> **ABOUT THIS TASK**: Below are some records; write them all out again exactly.
>>>
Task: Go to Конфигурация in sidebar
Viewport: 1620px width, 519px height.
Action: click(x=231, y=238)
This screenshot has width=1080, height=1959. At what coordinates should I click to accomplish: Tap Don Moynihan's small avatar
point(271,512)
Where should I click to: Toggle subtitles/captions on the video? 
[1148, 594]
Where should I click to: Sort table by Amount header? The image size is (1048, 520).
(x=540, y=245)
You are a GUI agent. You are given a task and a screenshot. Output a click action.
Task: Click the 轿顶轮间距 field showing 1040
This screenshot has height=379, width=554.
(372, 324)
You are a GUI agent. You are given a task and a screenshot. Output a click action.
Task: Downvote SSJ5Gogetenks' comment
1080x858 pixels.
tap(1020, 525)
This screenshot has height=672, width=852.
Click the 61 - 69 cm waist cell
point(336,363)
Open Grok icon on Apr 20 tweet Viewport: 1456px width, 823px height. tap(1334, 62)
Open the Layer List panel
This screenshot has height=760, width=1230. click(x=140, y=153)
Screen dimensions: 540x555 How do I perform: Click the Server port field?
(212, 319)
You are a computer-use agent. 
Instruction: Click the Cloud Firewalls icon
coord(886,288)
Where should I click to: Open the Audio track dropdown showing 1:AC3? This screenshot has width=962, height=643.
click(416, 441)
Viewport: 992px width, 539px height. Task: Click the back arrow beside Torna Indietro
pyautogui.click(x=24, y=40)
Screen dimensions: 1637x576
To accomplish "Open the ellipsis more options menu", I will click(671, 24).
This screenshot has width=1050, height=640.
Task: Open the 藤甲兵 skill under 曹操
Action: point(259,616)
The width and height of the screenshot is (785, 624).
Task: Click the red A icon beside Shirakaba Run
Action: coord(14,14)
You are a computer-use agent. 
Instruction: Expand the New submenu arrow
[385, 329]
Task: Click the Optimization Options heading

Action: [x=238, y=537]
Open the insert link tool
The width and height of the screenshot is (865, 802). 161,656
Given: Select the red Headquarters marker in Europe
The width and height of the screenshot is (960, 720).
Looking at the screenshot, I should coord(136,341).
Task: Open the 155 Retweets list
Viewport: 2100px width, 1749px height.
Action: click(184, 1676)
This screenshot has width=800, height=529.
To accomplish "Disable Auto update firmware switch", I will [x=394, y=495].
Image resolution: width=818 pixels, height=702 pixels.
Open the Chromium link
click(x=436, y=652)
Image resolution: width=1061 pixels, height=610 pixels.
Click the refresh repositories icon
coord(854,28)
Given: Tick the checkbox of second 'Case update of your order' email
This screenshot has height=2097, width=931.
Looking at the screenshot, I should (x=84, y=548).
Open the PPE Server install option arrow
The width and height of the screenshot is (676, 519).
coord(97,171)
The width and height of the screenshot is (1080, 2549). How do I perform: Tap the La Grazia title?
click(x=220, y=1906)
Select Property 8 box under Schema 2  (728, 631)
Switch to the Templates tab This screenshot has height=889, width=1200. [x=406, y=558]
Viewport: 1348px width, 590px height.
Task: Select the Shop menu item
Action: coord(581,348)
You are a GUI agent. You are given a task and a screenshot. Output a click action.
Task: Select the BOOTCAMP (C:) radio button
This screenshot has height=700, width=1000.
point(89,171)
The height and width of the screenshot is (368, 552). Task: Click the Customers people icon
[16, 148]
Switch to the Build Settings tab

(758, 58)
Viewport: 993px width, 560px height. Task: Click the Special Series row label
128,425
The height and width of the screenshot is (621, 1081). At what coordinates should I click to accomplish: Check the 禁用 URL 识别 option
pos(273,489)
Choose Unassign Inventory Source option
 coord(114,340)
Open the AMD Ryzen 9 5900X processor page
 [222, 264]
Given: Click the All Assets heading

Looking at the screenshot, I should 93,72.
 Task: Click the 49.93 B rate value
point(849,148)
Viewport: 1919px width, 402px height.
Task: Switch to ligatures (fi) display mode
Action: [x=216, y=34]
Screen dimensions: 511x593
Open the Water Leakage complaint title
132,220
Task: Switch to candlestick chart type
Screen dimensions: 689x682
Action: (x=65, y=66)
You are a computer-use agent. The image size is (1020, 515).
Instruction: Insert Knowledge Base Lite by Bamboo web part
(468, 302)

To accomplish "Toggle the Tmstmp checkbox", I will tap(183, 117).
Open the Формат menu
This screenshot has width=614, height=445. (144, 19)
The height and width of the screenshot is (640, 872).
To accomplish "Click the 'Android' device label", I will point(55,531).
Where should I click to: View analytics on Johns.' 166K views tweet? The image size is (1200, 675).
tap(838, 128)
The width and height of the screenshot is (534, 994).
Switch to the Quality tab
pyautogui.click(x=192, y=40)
<<<
> **WRITTEN RESPONSE**:
Task: Go to Конфигурация in sidebar
Viewport: 1620px width, 519px height.
Action: click(x=231, y=238)
This screenshot has width=1080, height=1959. At what coordinates should I click to accomplish: Tap Don Moynihan's small avatar
point(271,512)
Where should I click to: Toggle subtitles/captions on the video? 
[1148, 594]
Where should I click to: Sort table by Amount header? The image size is (1048, 520).
(x=540, y=245)
You are a GUI agent. You are given a task and a screenshot. Output a click action.
Task: Click the 轿顶轮间距 field showing 1040
This screenshot has height=379, width=554.
(372, 324)
You are a GUI agent. You are given a task and a screenshot. Output a click action.
Task: Downvote SSJ5Gogetenks' comment
1080x858 pixels.
tap(1020, 525)
This screenshot has height=672, width=852.
Click the 61 - 69 cm waist cell
point(336,363)
Open Grok icon on Apr 20 tweet Viewport: 1456px width, 823px height. tap(1334, 62)
Open the Layer List panel
This screenshot has height=760, width=1230. click(x=140, y=153)
Screen dimensions: 540x555 How do I perform: Click the Server port field?
(212, 319)
You are a computer-use agent. 
Instruction: Click the Cloud Firewalls icon
coord(886,288)
Where should I click to: Open the Audio track dropdown showing 1:AC3? This screenshot has width=962, height=643.
click(416, 441)
Viewport: 992px width, 539px height. Task: Click the back arrow beside Torna Indietro
pyautogui.click(x=24, y=40)
Screen dimensions: 1637x576
To accomplish "Open the ellipsis more options menu", I will click(671, 24).
This screenshot has width=1050, height=640.
Task: Open the 藤甲兵 skill under 曹操
Action: point(259,616)
The width and height of the screenshot is (785, 624).
Task: Click the red A icon beside Shirakaba Run
Action: coord(14,14)
You are a computer-use agent. 
Instruction: Expand the New submenu arrow
[385, 329]
Task: Click the Optimization Options heading

Action: [x=238, y=537]
Open the insert link tool
The width and height of the screenshot is (865, 802). 161,656
Given: Select the red Headquarters marker in Europe
The width and height of the screenshot is (960, 720).
Looking at the screenshot, I should coord(136,341).
Task: Open the 155 Retweets list
Viewport: 2100px width, 1749px height.
Action: click(184, 1676)
This screenshot has width=800, height=529.
To accomplish "Disable Auto update firmware switch", I will [x=394, y=495].
Image resolution: width=818 pixels, height=702 pixels.
Open the Chromium link
click(x=436, y=652)
Image resolution: width=1061 pixels, height=610 pixels.
Click the refresh repositories icon
coord(854,28)
Given: Tick the checkbox of second 'Case update of your order' email
This screenshot has height=2097, width=931.
Looking at the screenshot, I should (x=84, y=548).
Open the PPE Server install option arrow
The width and height of the screenshot is (676, 519).
coord(97,171)
The width and height of the screenshot is (1080, 2549). How do I perform: Tap the La Grazia title?
click(x=220, y=1906)
Select Property 8 box under Schema 2  (728, 631)
Switch to the Templates tab This screenshot has height=889, width=1200. [x=406, y=558]
Viewport: 1348px width, 590px height.
Task: Select the Shop menu item
Action: coord(581,348)
You are a GUI agent. You are given a task and a screenshot. Output a click action.
Task: Select the BOOTCAMP (C:) radio button
This screenshot has height=700, width=1000.
point(89,171)
The height and width of the screenshot is (368, 552). Task: Click the Customers people icon
[16, 148]
Switch to the Build Settings tab

(758, 58)
Viewport: 993px width, 560px height. Task: Click the Special Series row label
128,425
The height and width of the screenshot is (621, 1081). At what coordinates should I click to accomplish: Check the 禁用 URL 识别 option
pos(273,489)
Choose Unassign Inventory Source option
 coord(114,340)
Open the AMD Ryzen 9 5900X processor page
 [222, 264]
Given: Click the All Assets heading

Looking at the screenshot, I should 93,72.
 Task: Click the 49.93 B rate value
point(849,148)
Viewport: 1919px width, 402px height.
Task: Switch to ligatures (fi) display mode
Action: [x=216, y=34]
Screen dimensions: 511x593
Open the Water Leakage complaint title
132,220
Task: Switch to candlestick chart type
Screen dimensions: 689x682
Action: (x=65, y=66)
You are a computer-use agent. The image size is (1020, 515).
Instruction: Insert Knowledge Base Lite by Bamboo web part
(468, 302)

To accomplish "Toggle the Tmstmp checkbox", I will tap(183, 117).
Open the Формат menu
This screenshot has width=614, height=445. (144, 19)
The height and width of the screenshot is (640, 872).
To accomplish "Click the 'Android' device label", I will point(55,531).
Where should I click to: View analytics on Johns.' 166K views tweet? The image size is (1200, 675).
tap(838, 128)
The width and height of the screenshot is (534, 994).
Switch to the Quality tab
pyautogui.click(x=192, y=40)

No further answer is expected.